0

Think of strings, such as:

I have two apples
He has 4 apples 
They have 10 pizzas

I would like to substitute every digit number I find with in a string with a different value, calculated with an external script. In my case, the python program digit_to_word.py convert a digit number to the alphabetic format, but anything will be ok so that I can get the process.

Expected output:

I have two apples
He has four apples 
They have ten pizzas

Conceptually:

echo "He has four apples" |
while read word;
do
    if [[ "$word" == +([0-9+]) ]]; then
    NUM='${python digit_to_word.py "$word"}'
    $word="$NUM"
fi
done |
other_operation... | etc..

I say conceptually because I did not get even close to make it work. It is hard to me to even find information on the issue, simply because I do not exactly know how to conceptualize it. At this point, I am mostly reasoning on process substitution, but I am afraid it is not the best way.

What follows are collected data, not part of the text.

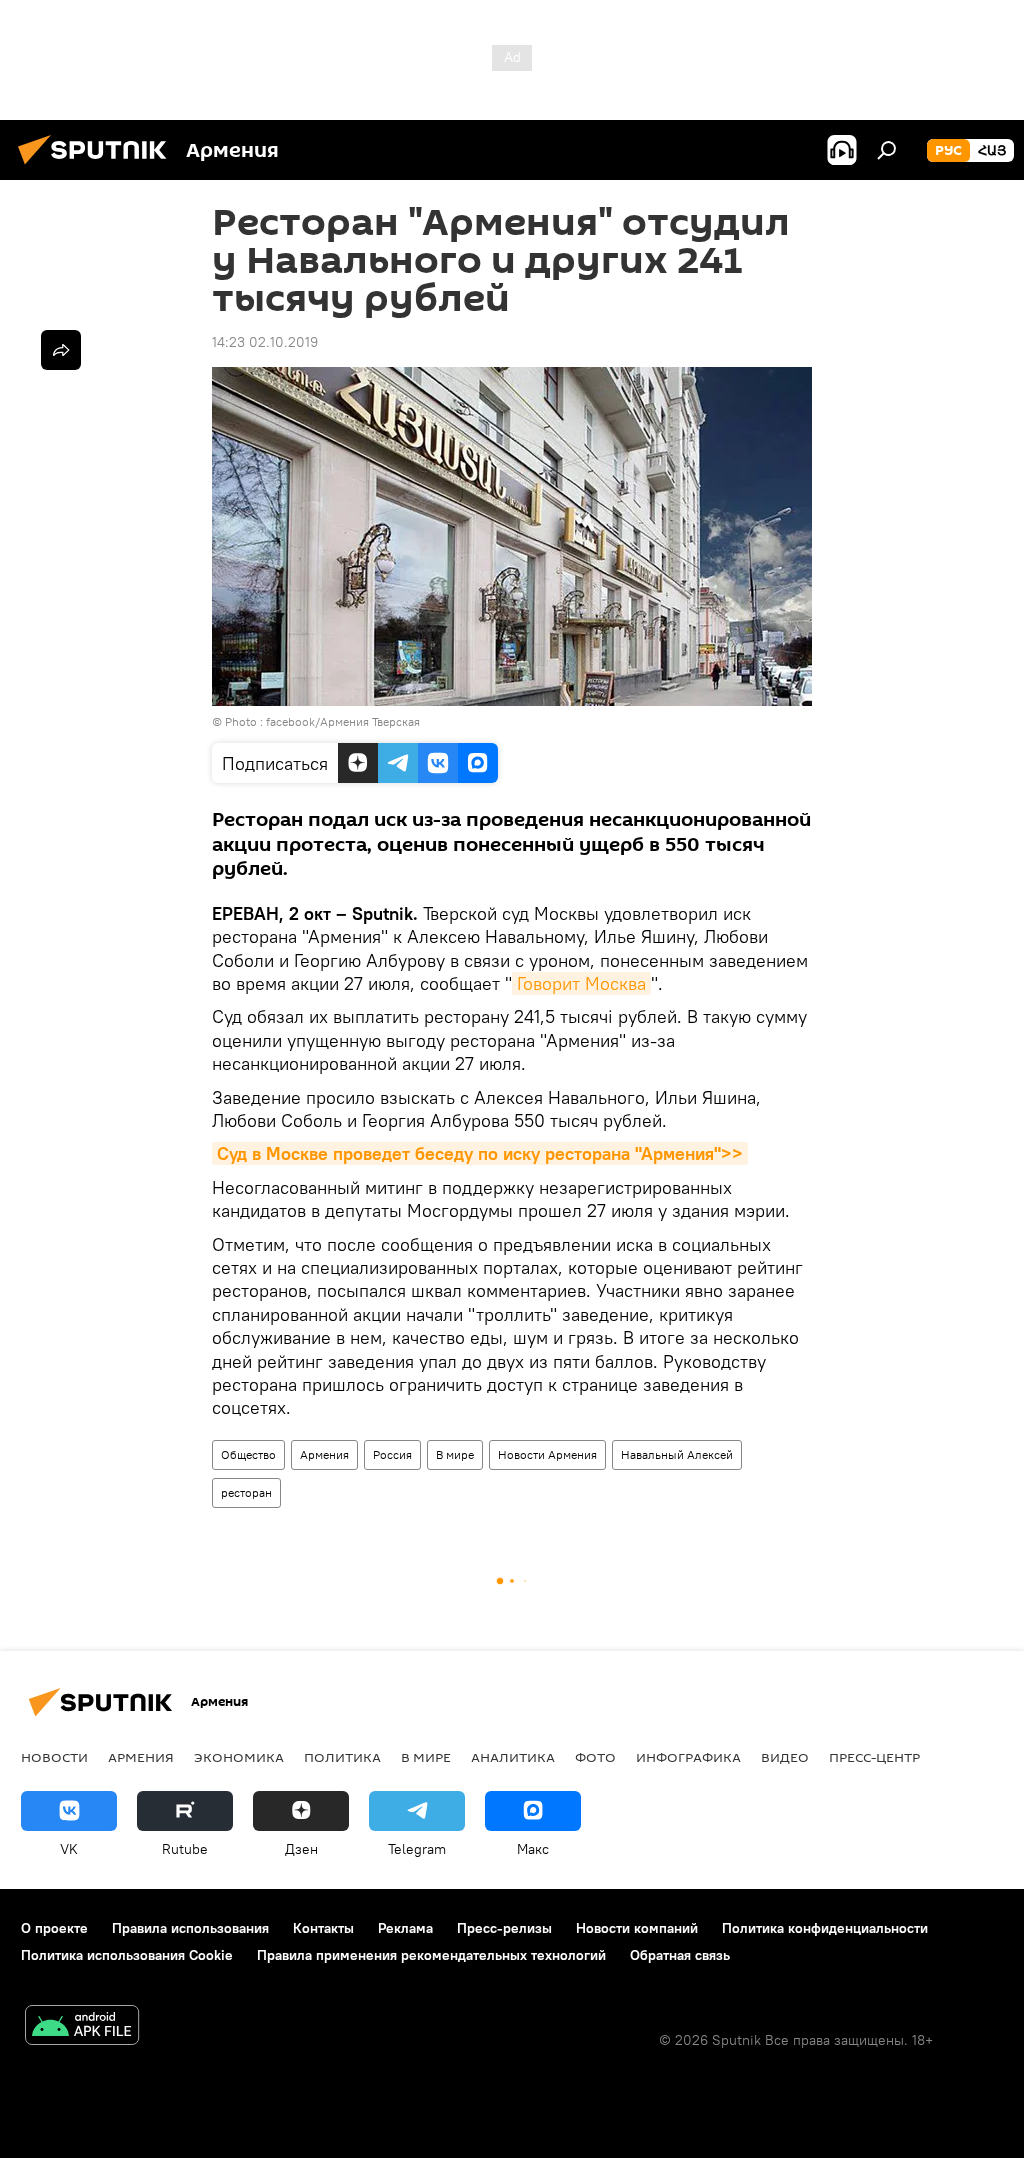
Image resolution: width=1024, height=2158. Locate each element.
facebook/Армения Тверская (343, 721)
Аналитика (513, 1757)
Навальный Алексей (677, 1454)
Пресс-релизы (504, 1928)
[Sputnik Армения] (98, 167)
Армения (324, 1454)
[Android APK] (82, 2027)
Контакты (323, 1928)
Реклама (405, 1928)
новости (54, 1757)
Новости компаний (637, 1928)
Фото (595, 1757)
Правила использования (190, 1928)
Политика (342, 1757)
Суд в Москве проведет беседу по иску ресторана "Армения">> (480, 1153)
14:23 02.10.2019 (265, 342)
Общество (248, 1454)
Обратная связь (680, 1955)
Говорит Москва (581, 983)
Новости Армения (547, 1454)
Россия (392, 1454)
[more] (61, 350)
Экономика (239, 1757)
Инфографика (688, 1757)
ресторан (246, 1492)
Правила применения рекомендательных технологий (431, 1955)
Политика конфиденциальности (825, 1928)
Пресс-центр (874, 1757)
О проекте (54, 1928)
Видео (785, 1757)
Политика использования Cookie (127, 1955)
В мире (455, 1454)
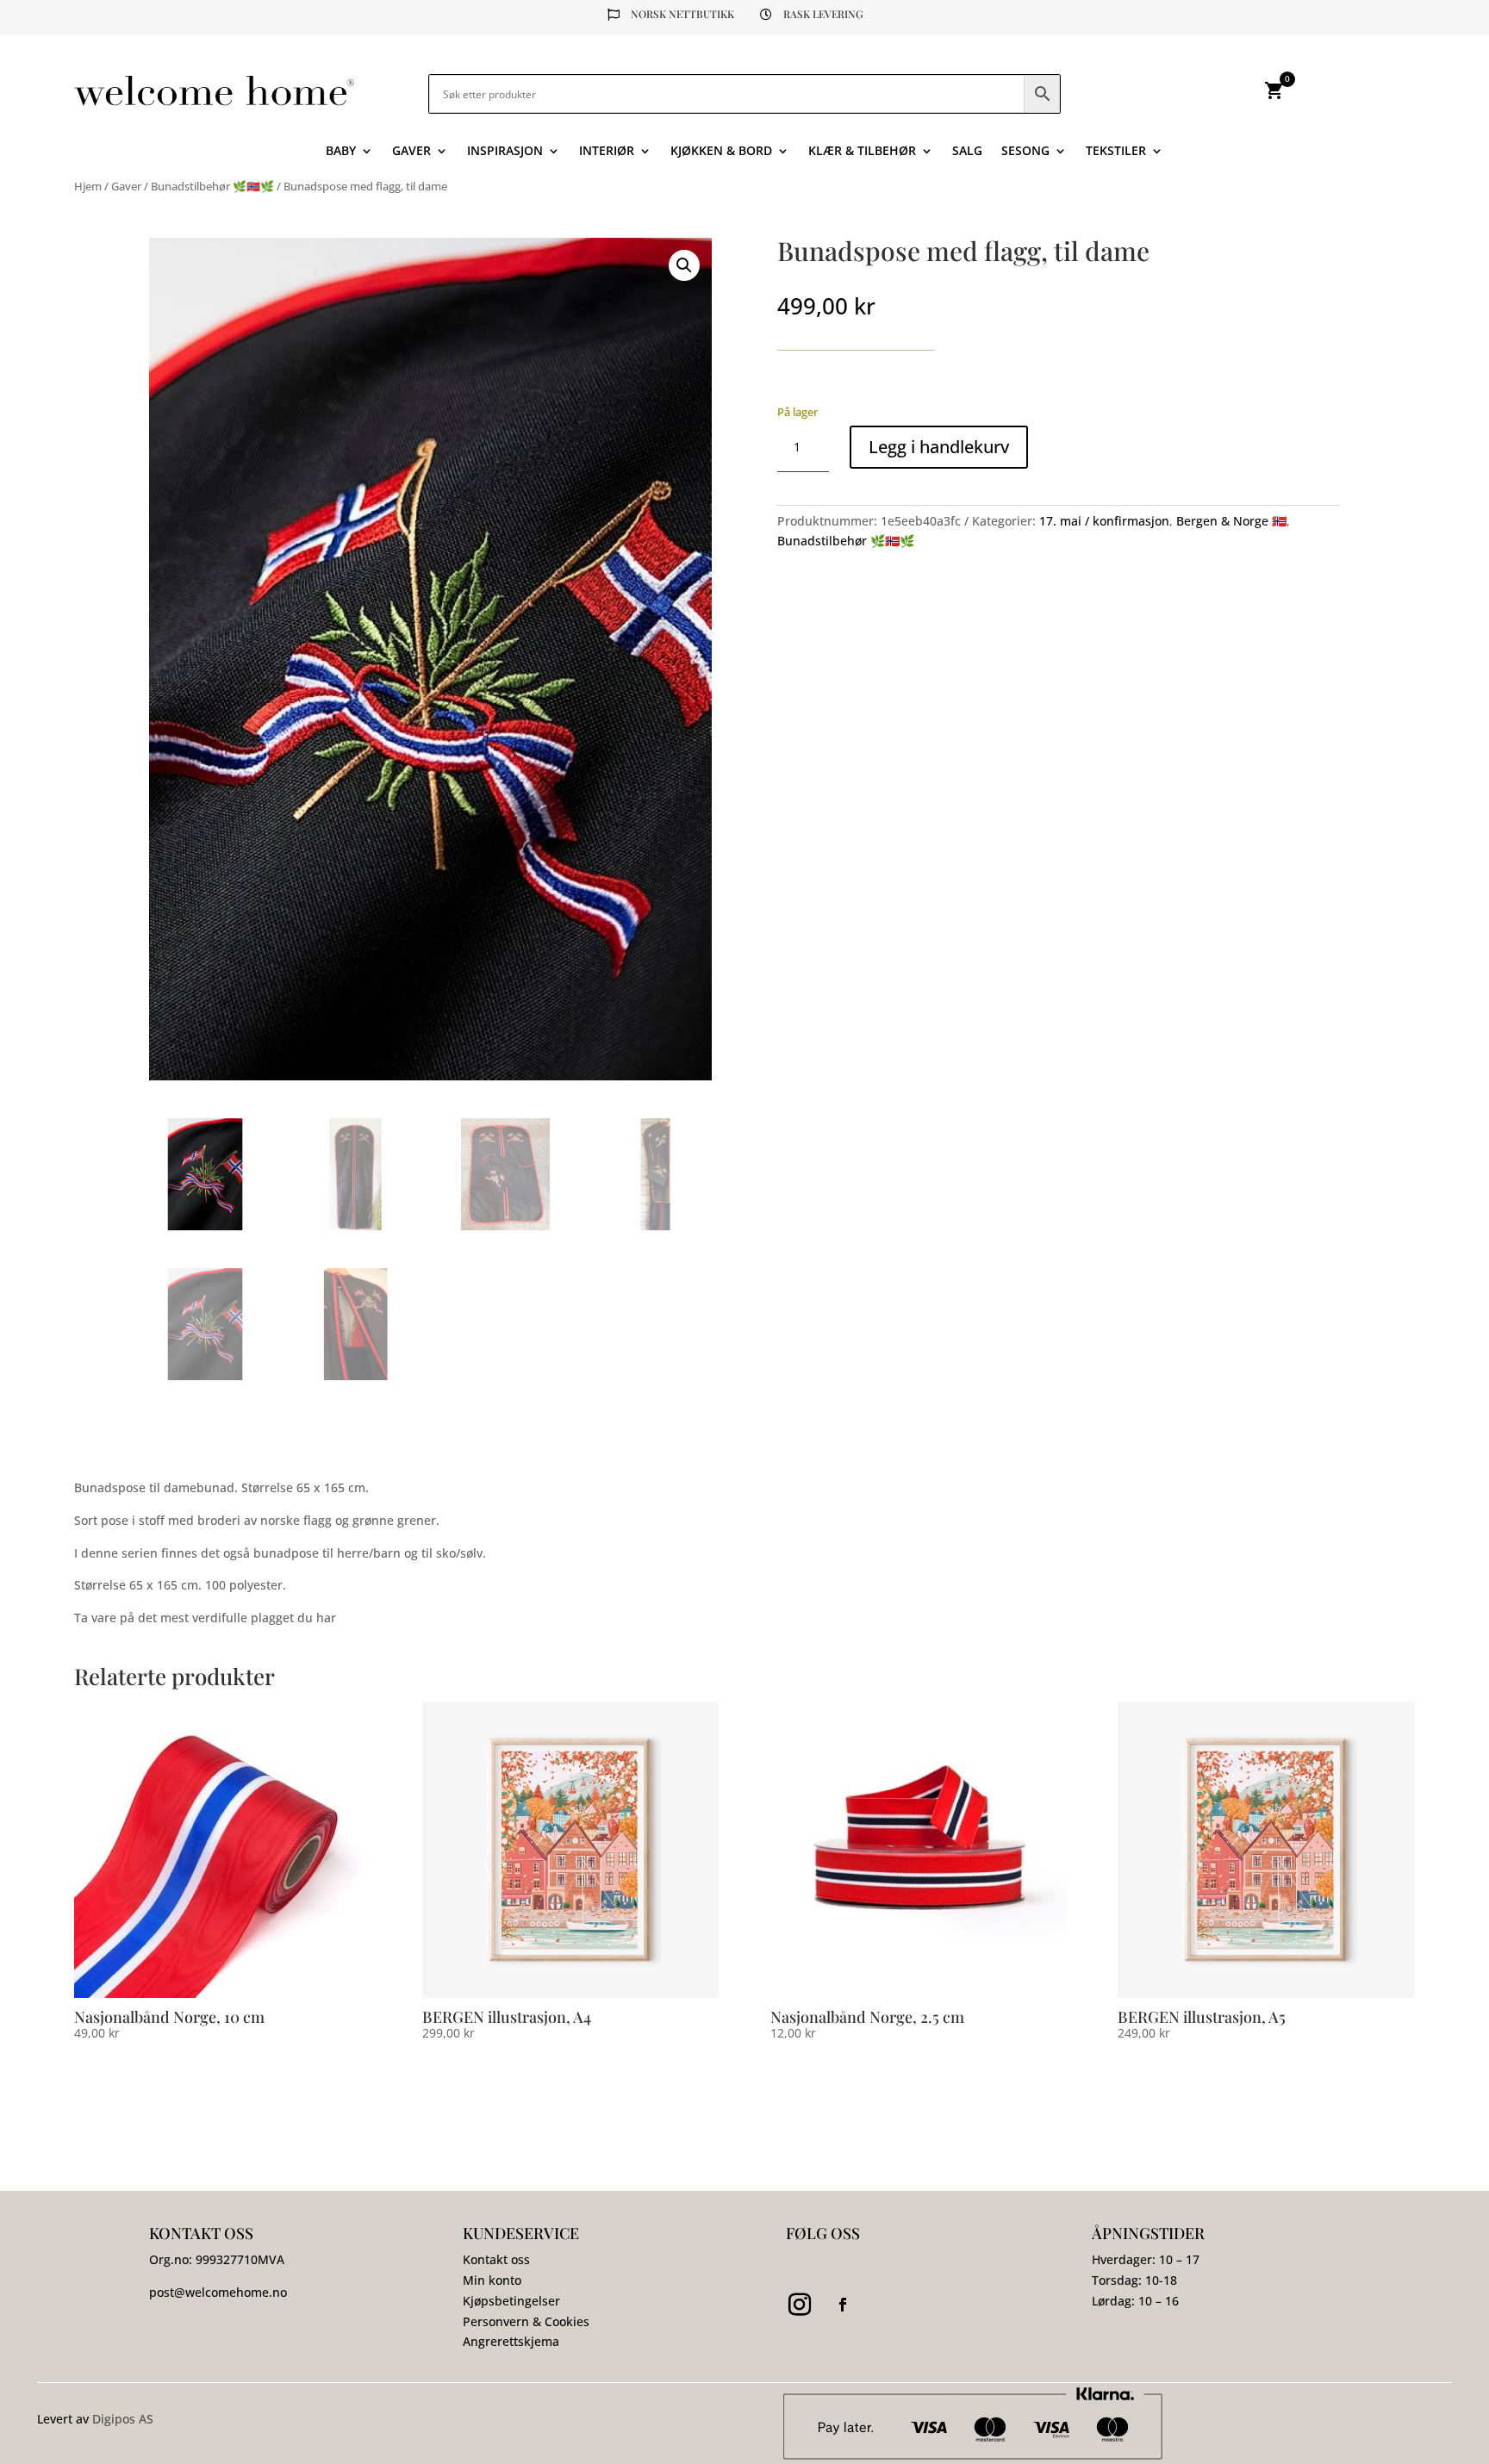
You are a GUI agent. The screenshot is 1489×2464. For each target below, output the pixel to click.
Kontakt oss (496, 2259)
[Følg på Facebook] (843, 2304)
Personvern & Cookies (526, 2321)
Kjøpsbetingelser (511, 2301)
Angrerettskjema (511, 2341)
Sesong (1025, 152)
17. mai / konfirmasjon (1104, 521)
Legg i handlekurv (939, 446)
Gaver (411, 152)
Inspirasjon (505, 152)
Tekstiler (1116, 152)
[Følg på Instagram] (799, 2304)
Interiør (606, 152)
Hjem (88, 186)
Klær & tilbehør (862, 152)
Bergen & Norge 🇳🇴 (1231, 521)
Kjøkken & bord (721, 152)
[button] (684, 265)
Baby (341, 152)
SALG (967, 152)
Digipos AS (122, 2419)
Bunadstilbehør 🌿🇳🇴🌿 (212, 186)
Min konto (492, 2280)
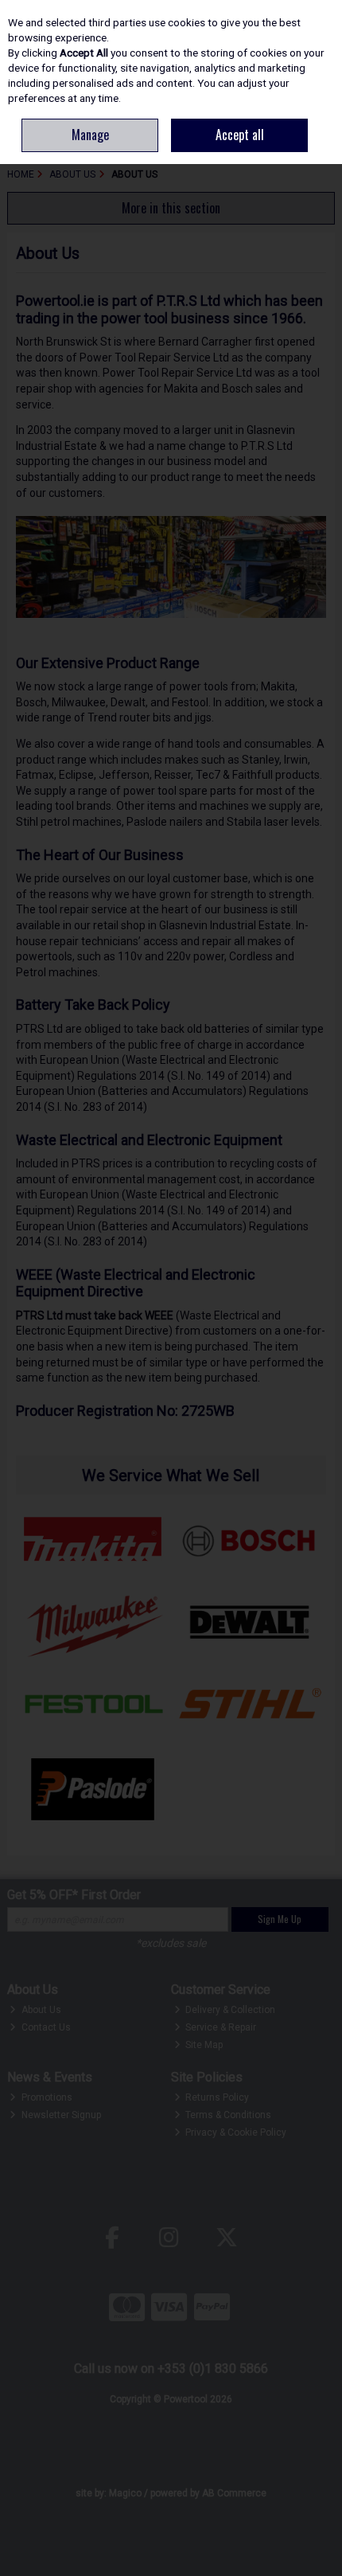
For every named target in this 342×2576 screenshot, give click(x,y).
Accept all (240, 134)
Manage (90, 134)
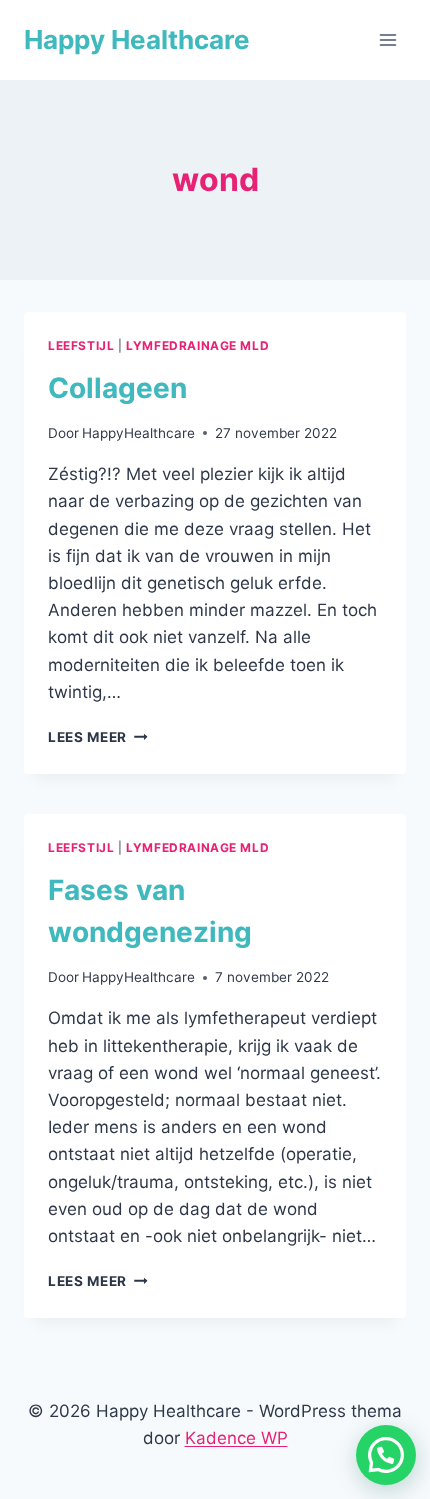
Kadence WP (236, 1438)
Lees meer (98, 737)
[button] (386, 1455)
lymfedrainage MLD (197, 345)
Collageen (117, 388)
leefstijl (81, 345)
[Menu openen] (387, 39)
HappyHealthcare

Any hint that could be really useful. Thanks in advance for sharing your knowledge with me!

Worice
  • 3,847
  • 3
  • 28
  • 49
  • `NUM=$(python digit_to_word.py "$word"); word=$NUM`. Parameter expansions or command substitutions aren't honored in single quotes, and `${...}` is parameter expansion syntax (for shell variables) whereas you needed a command substitution (for external commands). And you can't have a `$` on the left-hand side of an assignment. And setting variables in pipelines generally doesn't do anything useful, because in general (exceptions exist but are out-of-scope of this comment), pipelines are run in subshells which shut down as soon as the pipeline completes. – Charles Duffy Jul 10 '19 at 15:55
  • Also, `+([0-9+])` matches `4`, but it doesn't match `four`, so how is that logic supposed to decide to call `digit_to_word` when given `four apples` as input? – Charles Duffy Jul 10 '19 at 15:57
  • It is correct, it should not be called for `four`, but only digits sequences, such as `4` or `10`. – Worice Jul 10 '19 at 16:11
  • Gotcha. Still, you aren't replacing the values in the string anywhere in this code. `$pos = value` is valid *awk* code to replace a value in the field whose number is stored in the variable `pos`, but that's awk, not bash. – Charles Duffy Jul 10 '19 at 16:27
  • 1
    Also, `cat "He has four apples"` is trying to open a *file with the name* `He has four apples`. – Charles Duffy Jul 10 '19 at 16:28
  • Thanks for your valuable suggestions, I will work on them! I hope I will figure out a solution. – Worice Jul 10 '19 at 16:30

4 Answers4

2
regex='([[:space:]])([0-9]+)([[:space:]])'

echo "He has 4 apples" |
while IFS= read -r line; do
  line=" ${line} "  # pad with space so first and last words work consistently
  while [[ $line =~ $regex ]]; do       # loop while at least one replacement is pending
    pre_space=${BASH_REMATCH[1]}                # whitespace before the word, if any
    word=${BASH_REMATCH[2]}                     # actual word to replace
    post_space=${BASH_REMATCH[3]}               # whitespace after the word, if any
    replace=$(python digit_to_word.py "$word")  # new word to use
    in=${pre_space}${word}${post_space}         # old word padded with whitespace
    out=${pre_space}${replace}${post_space}     # new word padded with whitespace
    line=${line//$in/$out}                      # replace old w/ new, keeping whitespace
  done
  line=${line#' '}; line=${line%' '}            # remove the padding we added earlier
  printf '%s\n' "$line"                         # write the output line
done

This is careful to work even in some tricky corner cases:

  • 4 score and 14 years ago only replaces the 4 in 4 score with four, and doesn't also modify the 4 in 14.
  • Input that mixes tabs and whitespaces generates output with the same kinds of whitespace; printf '1\t2 3\n' as your input, and you'll get a tab between one and two, but a space between two and three.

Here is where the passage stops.